The truth is I’m not complaining. I’ve had a wonderful life. Every day that I wake up in my right mind is a blessing, and I’ve been richly blessed to see the world change in miraculous ways. Think about it. I’ve been around longer than sliced bread, which didn’t become one of the century’s great inventions (or at least the thing by which everything good is compared) until 1928. By then I was already ten. When I was born on August 26, 1918, in White Sulphur Springs, West Virginia, the world was a very different place. The First World War was ending, and as soldiers made their way back to their families, a mysterious flu was spreading across the world in a pandemic that would claim an estimated 50 million lives over the next two years; a total of 675,000 people died in t
he United States of the virus, which came to be known as the Spanish flu. The year I was born Ford Motor Company also was selling its popular Model T for about $350. That price tag made cars suddenly affordable for the first time to many middle-class Americans. But the all-black, mass-produced vehicles were still out of reach for most poor and working-class families, particularly in rural communities, like the one where I grew up in the Allegheny Mountains of West Virginia. Of course, I was too young to know any of this firsthand, but I remember my father transporting our family around throughout my childhood in a horse-drawn buggy. In those years, most of what we needed was within walking distance. When we couldn’t walk, Daddy hitched the horses. My parents never owned a car.

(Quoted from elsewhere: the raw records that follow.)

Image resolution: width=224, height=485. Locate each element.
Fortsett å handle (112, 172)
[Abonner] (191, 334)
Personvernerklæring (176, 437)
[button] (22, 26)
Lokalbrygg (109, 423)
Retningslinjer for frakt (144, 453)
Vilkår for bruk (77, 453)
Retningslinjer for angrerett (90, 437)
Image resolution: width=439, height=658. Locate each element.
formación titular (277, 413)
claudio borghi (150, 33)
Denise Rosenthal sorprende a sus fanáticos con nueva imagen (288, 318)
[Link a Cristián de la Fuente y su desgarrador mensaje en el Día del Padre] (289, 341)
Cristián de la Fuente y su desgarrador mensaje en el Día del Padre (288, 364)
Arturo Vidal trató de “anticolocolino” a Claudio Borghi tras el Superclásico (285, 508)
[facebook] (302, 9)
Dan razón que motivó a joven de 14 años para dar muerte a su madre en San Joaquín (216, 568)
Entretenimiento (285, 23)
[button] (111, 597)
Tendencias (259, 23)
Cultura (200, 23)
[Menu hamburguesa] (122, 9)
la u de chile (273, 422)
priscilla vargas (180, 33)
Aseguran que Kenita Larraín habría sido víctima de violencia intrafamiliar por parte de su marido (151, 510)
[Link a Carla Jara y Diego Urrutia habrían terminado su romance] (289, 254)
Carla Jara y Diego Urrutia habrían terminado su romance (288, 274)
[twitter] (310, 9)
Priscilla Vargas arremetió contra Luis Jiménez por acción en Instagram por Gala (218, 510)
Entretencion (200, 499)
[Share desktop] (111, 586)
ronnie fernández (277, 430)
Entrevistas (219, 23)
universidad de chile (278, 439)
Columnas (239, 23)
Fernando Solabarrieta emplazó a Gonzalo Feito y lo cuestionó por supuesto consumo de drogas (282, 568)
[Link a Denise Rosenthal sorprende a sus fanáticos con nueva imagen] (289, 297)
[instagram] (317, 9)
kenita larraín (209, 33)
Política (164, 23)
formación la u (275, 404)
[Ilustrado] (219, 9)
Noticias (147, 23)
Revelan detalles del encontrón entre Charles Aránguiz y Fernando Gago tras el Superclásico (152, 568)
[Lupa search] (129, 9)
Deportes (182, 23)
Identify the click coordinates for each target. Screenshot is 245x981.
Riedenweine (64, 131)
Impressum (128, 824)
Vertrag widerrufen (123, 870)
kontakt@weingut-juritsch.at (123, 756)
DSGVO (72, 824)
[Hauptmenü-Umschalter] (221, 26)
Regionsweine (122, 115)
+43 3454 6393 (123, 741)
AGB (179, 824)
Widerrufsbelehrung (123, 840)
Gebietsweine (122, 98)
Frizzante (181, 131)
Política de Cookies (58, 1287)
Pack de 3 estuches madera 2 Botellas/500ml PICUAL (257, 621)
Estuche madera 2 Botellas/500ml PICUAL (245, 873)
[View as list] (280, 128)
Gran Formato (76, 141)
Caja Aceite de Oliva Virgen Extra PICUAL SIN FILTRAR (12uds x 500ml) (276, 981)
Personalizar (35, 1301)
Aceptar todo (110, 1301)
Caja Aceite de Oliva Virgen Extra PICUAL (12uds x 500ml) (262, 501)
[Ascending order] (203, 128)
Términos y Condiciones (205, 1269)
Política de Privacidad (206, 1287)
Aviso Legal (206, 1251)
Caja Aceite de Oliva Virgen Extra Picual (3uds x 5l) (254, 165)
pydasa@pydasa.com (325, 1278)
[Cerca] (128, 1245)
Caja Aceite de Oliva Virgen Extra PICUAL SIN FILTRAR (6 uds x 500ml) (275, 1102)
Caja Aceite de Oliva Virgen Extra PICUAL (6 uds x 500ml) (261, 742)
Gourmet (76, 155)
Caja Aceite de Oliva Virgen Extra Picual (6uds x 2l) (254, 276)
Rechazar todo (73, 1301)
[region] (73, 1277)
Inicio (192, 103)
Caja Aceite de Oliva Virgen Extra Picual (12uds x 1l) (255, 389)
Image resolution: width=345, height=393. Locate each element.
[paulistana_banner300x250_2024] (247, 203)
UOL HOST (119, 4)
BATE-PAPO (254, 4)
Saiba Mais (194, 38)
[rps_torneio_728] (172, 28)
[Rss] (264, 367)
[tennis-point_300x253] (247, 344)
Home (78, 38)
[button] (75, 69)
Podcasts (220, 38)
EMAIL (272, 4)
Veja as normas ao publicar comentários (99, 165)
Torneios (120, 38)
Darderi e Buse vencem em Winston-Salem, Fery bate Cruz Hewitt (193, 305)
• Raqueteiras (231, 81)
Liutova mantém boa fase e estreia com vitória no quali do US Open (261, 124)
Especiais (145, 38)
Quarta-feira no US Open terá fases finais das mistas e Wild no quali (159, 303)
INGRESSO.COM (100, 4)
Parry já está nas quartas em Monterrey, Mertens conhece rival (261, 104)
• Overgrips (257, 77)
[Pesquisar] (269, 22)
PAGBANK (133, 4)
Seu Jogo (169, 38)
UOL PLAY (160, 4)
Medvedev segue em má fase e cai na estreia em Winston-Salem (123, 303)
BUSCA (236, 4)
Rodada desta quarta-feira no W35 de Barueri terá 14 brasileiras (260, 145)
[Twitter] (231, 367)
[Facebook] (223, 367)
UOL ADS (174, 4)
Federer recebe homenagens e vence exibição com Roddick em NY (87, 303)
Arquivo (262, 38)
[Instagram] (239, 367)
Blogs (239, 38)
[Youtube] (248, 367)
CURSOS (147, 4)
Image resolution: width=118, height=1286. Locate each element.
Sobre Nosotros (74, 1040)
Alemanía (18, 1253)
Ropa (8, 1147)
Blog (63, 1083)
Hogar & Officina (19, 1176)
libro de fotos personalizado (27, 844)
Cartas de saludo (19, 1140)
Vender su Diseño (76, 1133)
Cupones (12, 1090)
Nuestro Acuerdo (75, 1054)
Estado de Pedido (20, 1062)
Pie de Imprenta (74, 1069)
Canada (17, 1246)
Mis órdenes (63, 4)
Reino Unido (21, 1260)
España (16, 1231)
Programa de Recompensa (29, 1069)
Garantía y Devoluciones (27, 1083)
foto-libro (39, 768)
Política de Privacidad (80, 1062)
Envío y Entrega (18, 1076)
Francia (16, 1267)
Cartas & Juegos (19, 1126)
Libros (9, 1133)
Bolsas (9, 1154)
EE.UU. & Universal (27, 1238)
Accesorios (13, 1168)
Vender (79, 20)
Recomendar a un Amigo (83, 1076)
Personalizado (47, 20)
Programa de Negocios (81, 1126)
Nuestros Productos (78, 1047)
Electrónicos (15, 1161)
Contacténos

I couldn’t have imagined as a child that someday highways would stretch from one side of the country to the next, zigzagging through the American landscape in all directions. Or that someday vehicles of all colors, shapes, and sizes would fill those roadways with busy people, always in a hurry to get to the next important place. Or that someday vehicles would park themselves. I was born at a time when women couldn’t vote, my people were called colored and treated as second-class citizens, and white lynch mobs terrorized our communities throughout the nation, particularly in the South. So even in my most vivid imagination—and I had a pretty creative one as a child—I could not envision the life I would live.
I have lived through eighteen US presidents and mourned with the nation when two of the great ones died tragically in office. Never have I been prouder of this country than when we elected Barack Obama as the first African American president of the United States, number forty-four. My husband, Jim, and I had been so hopeful that we sent a financial contribution to the Obama campaign. Then, on election night in 2008, we watched in astonishment as the poll results rolled in, confirming a victory we never thought we’d witness in our lifetime. America had looked beyond race and perhaps finally was ready to move past the racial fear, hatred, and misunderstanding that had bitterly divided the nation my entire life. I don’t spend much time looking back or dwelling on race, but that night I couldn’t help thinking about my father, who had grown up in the shadows of slavery and had been limited by his race to a sixth-grade education. Yet Daddy recognized the value of education and made great sacrifices to assure that my sister, two brothers, and I were able to graduate from college. Daddy would have been so proud of the articulate, progressive, well-educated African American man and woman about to occupy the White House.